== Exercise objective ==
A single number is wanted: how many lines of the records below contain the word "second".

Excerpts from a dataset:
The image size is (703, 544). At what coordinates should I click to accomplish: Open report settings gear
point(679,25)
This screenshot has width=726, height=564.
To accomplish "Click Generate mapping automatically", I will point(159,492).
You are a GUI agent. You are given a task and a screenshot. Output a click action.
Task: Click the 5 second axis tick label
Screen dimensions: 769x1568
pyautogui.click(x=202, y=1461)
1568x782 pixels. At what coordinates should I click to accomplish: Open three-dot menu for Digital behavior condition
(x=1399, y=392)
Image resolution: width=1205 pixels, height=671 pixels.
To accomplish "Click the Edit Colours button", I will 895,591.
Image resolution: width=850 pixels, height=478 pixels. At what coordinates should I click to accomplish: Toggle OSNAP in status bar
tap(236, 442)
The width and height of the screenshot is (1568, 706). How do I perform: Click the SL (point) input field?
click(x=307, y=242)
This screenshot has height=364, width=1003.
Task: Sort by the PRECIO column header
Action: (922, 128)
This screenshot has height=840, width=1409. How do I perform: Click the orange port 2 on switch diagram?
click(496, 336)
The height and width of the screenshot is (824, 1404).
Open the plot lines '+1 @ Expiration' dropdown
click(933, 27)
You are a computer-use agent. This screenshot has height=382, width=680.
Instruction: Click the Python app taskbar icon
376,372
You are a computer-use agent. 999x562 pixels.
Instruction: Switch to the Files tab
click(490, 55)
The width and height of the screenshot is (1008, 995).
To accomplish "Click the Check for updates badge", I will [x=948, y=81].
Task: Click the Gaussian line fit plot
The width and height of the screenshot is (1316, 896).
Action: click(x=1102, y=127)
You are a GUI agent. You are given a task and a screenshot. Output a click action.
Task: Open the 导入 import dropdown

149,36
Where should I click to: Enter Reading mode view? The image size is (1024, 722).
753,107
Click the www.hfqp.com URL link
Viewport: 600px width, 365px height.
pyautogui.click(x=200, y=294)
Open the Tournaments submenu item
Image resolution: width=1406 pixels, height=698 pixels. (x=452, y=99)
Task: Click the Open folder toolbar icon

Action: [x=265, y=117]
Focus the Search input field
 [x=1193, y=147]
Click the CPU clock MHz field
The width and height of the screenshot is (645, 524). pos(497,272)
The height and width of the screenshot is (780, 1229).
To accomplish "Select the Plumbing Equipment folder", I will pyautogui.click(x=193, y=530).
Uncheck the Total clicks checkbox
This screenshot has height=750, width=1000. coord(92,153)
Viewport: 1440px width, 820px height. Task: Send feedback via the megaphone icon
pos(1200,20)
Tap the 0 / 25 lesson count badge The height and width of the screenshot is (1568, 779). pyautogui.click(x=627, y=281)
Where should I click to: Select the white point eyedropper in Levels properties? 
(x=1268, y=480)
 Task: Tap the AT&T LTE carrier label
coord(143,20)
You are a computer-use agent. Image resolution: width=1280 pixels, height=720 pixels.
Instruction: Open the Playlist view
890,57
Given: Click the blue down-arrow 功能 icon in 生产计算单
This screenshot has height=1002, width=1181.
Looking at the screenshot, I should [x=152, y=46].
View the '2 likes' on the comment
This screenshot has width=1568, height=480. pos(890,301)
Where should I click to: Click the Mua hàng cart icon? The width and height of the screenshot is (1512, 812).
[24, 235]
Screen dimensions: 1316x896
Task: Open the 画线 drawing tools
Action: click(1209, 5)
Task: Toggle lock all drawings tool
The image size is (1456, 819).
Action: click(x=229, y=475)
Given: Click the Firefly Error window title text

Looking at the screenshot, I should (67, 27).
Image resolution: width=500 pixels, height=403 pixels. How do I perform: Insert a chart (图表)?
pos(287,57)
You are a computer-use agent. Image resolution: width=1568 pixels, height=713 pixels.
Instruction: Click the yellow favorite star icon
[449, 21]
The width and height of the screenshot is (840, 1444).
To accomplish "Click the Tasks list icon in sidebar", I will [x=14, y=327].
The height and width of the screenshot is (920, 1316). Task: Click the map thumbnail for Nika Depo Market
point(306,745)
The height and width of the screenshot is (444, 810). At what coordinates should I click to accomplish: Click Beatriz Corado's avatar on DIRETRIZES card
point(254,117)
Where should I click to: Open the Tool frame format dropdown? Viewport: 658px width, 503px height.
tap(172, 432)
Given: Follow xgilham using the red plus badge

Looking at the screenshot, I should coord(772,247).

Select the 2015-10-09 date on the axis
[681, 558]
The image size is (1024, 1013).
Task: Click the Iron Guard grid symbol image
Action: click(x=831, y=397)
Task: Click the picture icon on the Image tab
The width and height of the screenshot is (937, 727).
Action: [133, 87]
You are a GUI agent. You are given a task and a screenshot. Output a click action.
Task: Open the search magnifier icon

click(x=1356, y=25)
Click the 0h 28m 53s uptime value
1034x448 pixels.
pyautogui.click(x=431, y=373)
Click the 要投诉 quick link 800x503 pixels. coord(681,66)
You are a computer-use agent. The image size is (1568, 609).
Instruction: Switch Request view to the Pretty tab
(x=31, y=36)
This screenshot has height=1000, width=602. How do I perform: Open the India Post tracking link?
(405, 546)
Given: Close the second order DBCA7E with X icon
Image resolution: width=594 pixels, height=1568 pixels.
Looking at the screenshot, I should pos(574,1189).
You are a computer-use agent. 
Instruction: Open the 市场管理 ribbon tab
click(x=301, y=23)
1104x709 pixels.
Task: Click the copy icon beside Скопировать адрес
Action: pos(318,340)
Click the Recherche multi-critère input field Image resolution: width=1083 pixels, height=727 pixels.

== Your solution ==
2